The Bible speaks better than I can when it says; that the latter attributes of humanity are expressed through their sexual immorality, idol worship, witchcraft, adulterers, prostitutes, homosexuals, thieves, greed, drunkards, slanderers, and swindlers.
God has put mankind on His Anvil and the Hammer Blows of the End Times is Upon US.
If you think Christian, that you are above all this moral chaos, think again. We act like them in so many ways. Often people that do not know your Lord; question whether we do; simply because they do not see any difference between themselves and us. How often do we dive into the sewage thinking it doesn’t stick to us?
Have you ever given any thought to the tears He will wipe from your eyes? Why am I going to be crying before Him? Maybe because as hard as I tried, the motives of my heart are always tinged with pride. Maybe because in my own way I too have Mocked God by trying to blend into the sewage around me like a Chameleon?

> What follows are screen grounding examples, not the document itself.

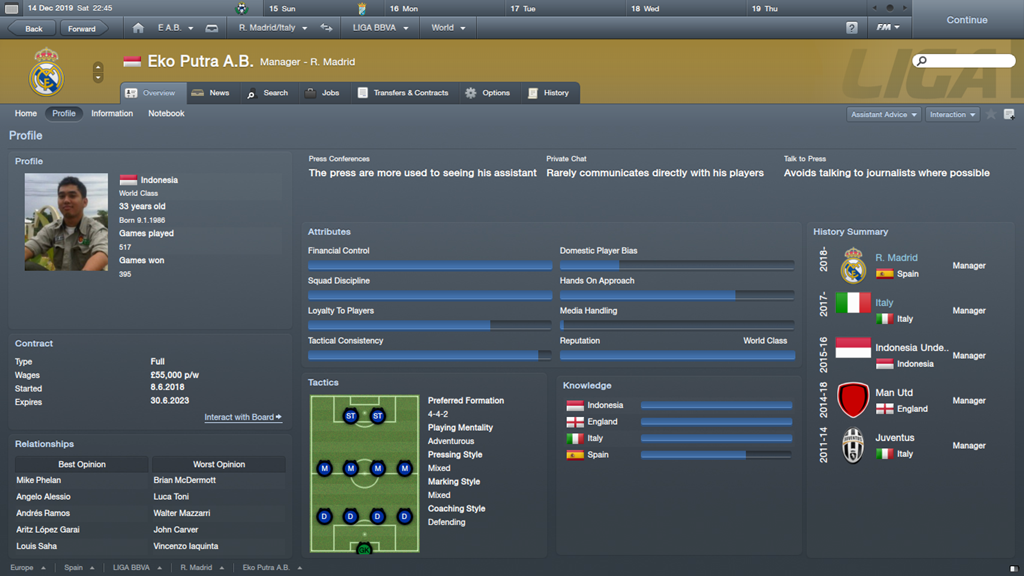Navigate Forward in history
Screen dimensions: 1024x576
coord(82,29)
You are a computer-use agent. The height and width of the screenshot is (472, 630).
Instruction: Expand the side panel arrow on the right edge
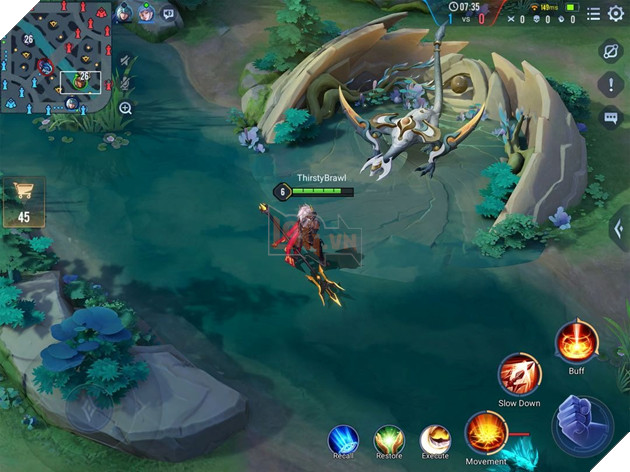click(x=619, y=229)
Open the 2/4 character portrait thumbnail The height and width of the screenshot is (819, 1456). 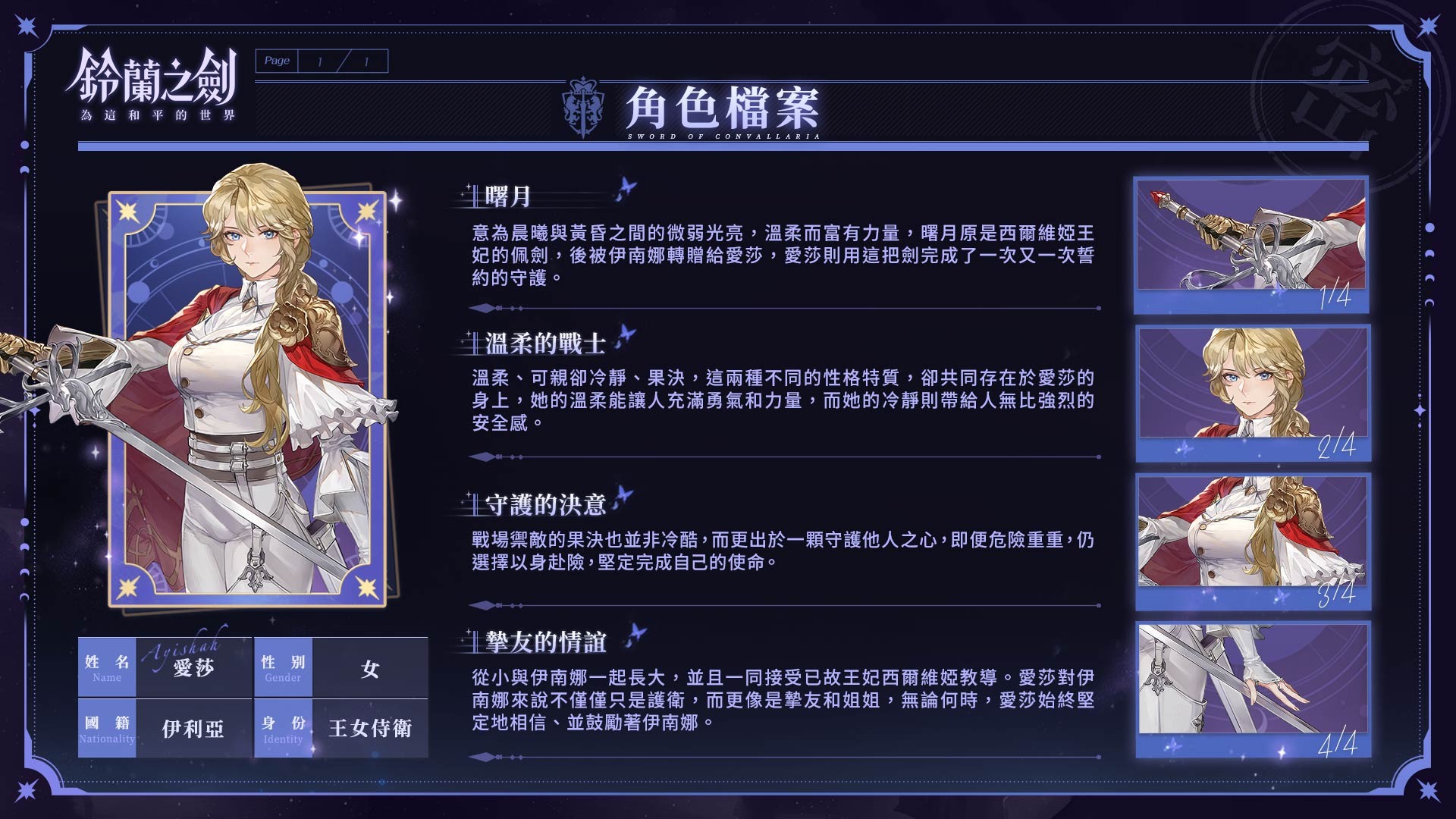(1254, 393)
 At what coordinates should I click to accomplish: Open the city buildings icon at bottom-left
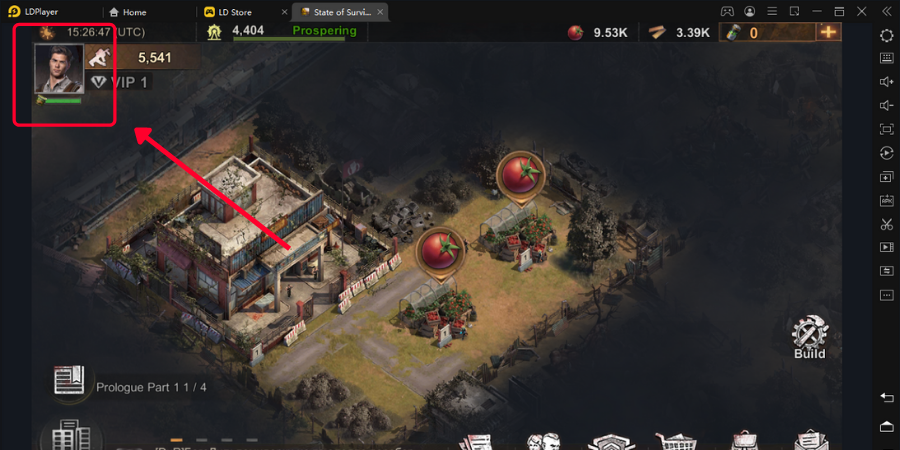tap(70, 437)
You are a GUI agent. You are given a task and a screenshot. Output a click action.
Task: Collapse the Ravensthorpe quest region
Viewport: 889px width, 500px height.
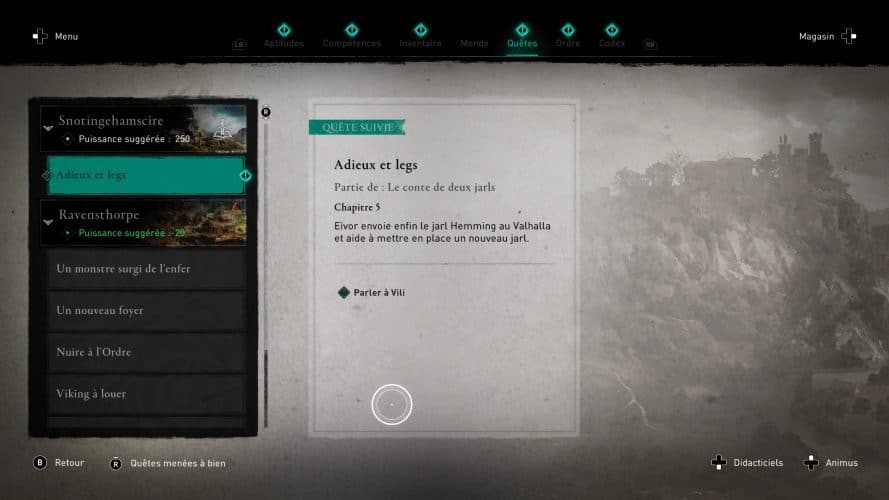pos(47,223)
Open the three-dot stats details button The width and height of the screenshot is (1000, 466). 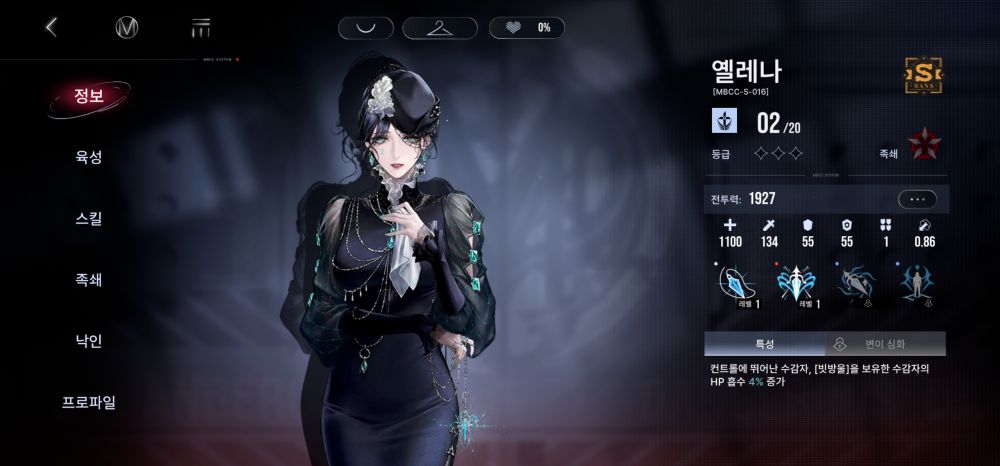point(917,199)
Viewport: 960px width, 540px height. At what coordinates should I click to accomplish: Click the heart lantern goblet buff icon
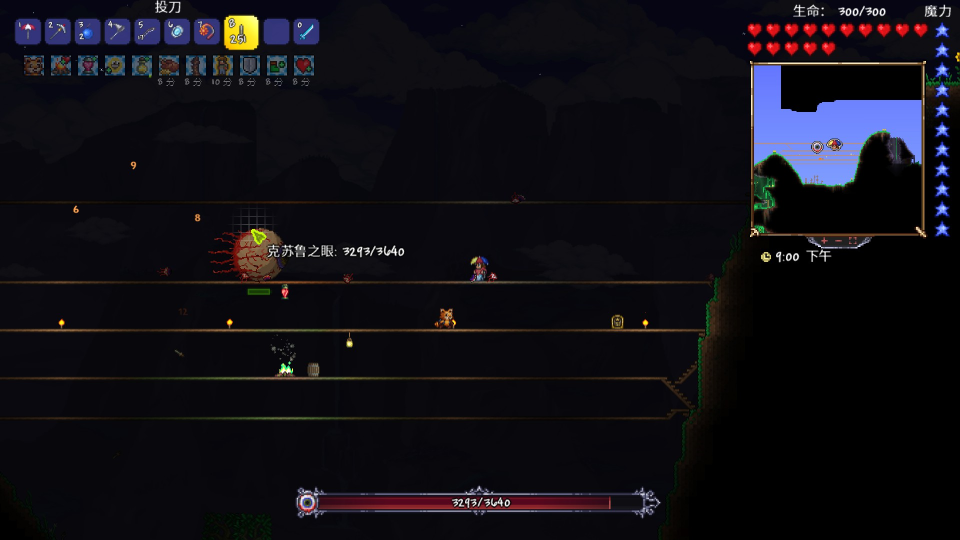coord(87,66)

Maybe because I haven’t taken His command to share the Gospel serious enough and He will show me the hundreds of times I could have made a
difference in someone’s life by planting a seed for the Holy Spirit to water…but I chose to keep my mouth shut.
I will stand before Him in Silence. He then will give an account of my life on earth using my own words to show where I failed HIM.
To my shame my life is full of what if and if only moments. Maybe it’s not about what we do, But…about what we don’t do.
Thinking about this New Year to come. I know I am weak and I know I am not HOLY. But, I also know HE said my weakness will show His strength if I look to HIM for help.
If you feel the need to… then ask Him to help you match up your walk with your talk.
Grandpa Ernie, Born a Warrior in the Mind of GOD in Eternity Past, to do HIS WILL on Earth… not mine… until HE COMES AGAIN… Very Soon.